■ **Records provided**
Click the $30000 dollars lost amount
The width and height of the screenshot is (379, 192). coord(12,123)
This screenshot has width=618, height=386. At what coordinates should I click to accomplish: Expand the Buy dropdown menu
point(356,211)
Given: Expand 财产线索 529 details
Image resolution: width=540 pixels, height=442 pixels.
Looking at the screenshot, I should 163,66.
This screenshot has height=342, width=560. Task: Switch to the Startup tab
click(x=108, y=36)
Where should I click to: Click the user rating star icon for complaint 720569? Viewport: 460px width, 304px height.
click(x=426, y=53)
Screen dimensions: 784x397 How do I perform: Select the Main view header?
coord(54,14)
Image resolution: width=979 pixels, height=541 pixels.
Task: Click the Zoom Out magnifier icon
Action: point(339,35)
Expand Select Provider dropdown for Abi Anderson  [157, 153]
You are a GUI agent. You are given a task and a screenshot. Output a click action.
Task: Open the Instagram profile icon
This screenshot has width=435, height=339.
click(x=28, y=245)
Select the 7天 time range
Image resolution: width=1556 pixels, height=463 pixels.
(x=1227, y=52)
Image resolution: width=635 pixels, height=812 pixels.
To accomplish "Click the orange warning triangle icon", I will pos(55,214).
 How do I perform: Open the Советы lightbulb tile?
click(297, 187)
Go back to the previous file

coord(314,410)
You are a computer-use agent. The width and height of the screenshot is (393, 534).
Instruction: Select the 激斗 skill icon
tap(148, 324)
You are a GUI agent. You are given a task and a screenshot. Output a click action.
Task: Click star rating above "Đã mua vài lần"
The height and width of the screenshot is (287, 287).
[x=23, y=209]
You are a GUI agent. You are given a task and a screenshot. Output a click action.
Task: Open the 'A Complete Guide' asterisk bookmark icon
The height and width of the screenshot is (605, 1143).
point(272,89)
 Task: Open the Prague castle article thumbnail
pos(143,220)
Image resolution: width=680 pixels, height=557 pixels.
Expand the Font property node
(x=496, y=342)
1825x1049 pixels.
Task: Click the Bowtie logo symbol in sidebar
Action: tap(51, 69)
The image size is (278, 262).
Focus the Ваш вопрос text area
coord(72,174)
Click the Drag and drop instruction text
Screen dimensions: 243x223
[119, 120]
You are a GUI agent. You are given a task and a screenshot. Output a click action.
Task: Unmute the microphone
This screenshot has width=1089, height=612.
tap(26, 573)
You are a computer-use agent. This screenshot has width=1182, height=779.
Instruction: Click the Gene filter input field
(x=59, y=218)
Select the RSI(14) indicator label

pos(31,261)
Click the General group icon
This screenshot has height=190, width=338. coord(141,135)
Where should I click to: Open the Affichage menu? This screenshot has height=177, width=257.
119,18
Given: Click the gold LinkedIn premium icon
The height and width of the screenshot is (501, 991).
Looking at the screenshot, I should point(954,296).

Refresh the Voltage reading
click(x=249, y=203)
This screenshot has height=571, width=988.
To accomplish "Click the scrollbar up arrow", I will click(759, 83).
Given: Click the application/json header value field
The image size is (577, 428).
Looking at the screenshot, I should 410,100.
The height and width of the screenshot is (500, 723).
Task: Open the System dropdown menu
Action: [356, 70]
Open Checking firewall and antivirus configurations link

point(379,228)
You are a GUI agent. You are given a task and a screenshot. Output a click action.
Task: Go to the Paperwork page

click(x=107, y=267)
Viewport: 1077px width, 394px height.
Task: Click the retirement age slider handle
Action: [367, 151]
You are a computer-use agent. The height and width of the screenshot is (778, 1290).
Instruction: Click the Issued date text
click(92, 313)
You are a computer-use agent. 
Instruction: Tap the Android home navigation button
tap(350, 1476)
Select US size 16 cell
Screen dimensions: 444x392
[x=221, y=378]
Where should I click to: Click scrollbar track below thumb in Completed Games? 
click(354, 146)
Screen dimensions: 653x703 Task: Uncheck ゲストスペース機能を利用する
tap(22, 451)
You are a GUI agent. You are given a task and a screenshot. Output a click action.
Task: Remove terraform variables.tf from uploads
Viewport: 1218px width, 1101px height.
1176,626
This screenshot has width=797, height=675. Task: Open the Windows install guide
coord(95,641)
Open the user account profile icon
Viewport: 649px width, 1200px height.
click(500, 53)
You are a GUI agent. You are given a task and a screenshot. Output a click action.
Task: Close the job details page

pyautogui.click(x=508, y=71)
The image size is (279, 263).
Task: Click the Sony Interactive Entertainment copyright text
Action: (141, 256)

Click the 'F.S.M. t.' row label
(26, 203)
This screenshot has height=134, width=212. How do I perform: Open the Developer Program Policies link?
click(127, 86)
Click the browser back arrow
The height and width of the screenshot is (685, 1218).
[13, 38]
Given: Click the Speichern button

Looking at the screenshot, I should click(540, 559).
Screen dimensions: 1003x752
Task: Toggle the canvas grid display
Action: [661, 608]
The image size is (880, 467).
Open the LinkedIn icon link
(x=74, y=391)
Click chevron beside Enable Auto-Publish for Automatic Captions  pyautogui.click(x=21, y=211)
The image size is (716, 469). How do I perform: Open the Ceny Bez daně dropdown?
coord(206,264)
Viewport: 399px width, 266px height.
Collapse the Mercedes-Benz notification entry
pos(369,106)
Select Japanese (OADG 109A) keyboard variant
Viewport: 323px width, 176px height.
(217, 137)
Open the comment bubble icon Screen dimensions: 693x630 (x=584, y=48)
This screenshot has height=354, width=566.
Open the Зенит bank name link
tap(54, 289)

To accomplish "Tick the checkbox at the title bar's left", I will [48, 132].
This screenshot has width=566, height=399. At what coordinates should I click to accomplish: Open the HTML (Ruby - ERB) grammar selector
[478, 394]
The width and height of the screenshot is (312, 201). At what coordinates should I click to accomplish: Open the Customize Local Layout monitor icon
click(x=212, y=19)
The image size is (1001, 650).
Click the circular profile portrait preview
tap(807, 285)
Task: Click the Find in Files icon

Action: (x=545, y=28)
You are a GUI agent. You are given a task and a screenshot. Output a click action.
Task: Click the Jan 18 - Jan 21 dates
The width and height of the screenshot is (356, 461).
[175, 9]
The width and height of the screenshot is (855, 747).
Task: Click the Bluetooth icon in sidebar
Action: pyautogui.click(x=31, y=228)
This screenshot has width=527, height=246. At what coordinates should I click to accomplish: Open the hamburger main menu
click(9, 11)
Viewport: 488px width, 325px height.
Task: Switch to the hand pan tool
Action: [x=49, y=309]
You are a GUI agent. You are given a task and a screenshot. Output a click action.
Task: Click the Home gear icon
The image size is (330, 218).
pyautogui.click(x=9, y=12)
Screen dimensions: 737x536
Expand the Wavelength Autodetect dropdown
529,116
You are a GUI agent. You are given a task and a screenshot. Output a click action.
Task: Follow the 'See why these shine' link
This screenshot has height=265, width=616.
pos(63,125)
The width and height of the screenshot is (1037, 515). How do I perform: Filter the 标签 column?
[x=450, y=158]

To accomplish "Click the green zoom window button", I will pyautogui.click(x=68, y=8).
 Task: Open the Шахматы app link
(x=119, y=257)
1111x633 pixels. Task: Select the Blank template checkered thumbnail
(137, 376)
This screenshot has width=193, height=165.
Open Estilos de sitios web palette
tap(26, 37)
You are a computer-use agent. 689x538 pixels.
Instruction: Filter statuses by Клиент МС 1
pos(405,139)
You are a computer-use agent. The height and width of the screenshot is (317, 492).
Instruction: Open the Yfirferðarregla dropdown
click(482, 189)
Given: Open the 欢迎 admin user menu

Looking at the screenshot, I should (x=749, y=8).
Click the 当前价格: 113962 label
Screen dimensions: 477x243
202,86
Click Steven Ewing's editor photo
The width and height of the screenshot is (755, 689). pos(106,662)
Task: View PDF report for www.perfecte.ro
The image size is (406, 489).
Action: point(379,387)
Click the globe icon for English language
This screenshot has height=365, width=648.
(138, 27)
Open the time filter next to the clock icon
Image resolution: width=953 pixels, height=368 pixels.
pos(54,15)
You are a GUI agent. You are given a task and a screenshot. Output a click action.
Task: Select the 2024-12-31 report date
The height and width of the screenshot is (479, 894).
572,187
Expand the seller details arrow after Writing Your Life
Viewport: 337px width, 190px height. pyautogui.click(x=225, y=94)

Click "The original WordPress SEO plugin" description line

■ **Task details**
Looking at the material above, please copy exactly every line from its first line through the line containing "Given: Expand 财产线索 529 details", with both ends included and nothing else.

■ **Reply**
Click the $30000 dollars lost amount
The width and height of the screenshot is (379, 192). coord(12,123)
This screenshot has width=618, height=386. At what coordinates should I click to accomplish: Expand the Buy dropdown menu
point(356,211)
Given: Expand 财产线索 529 details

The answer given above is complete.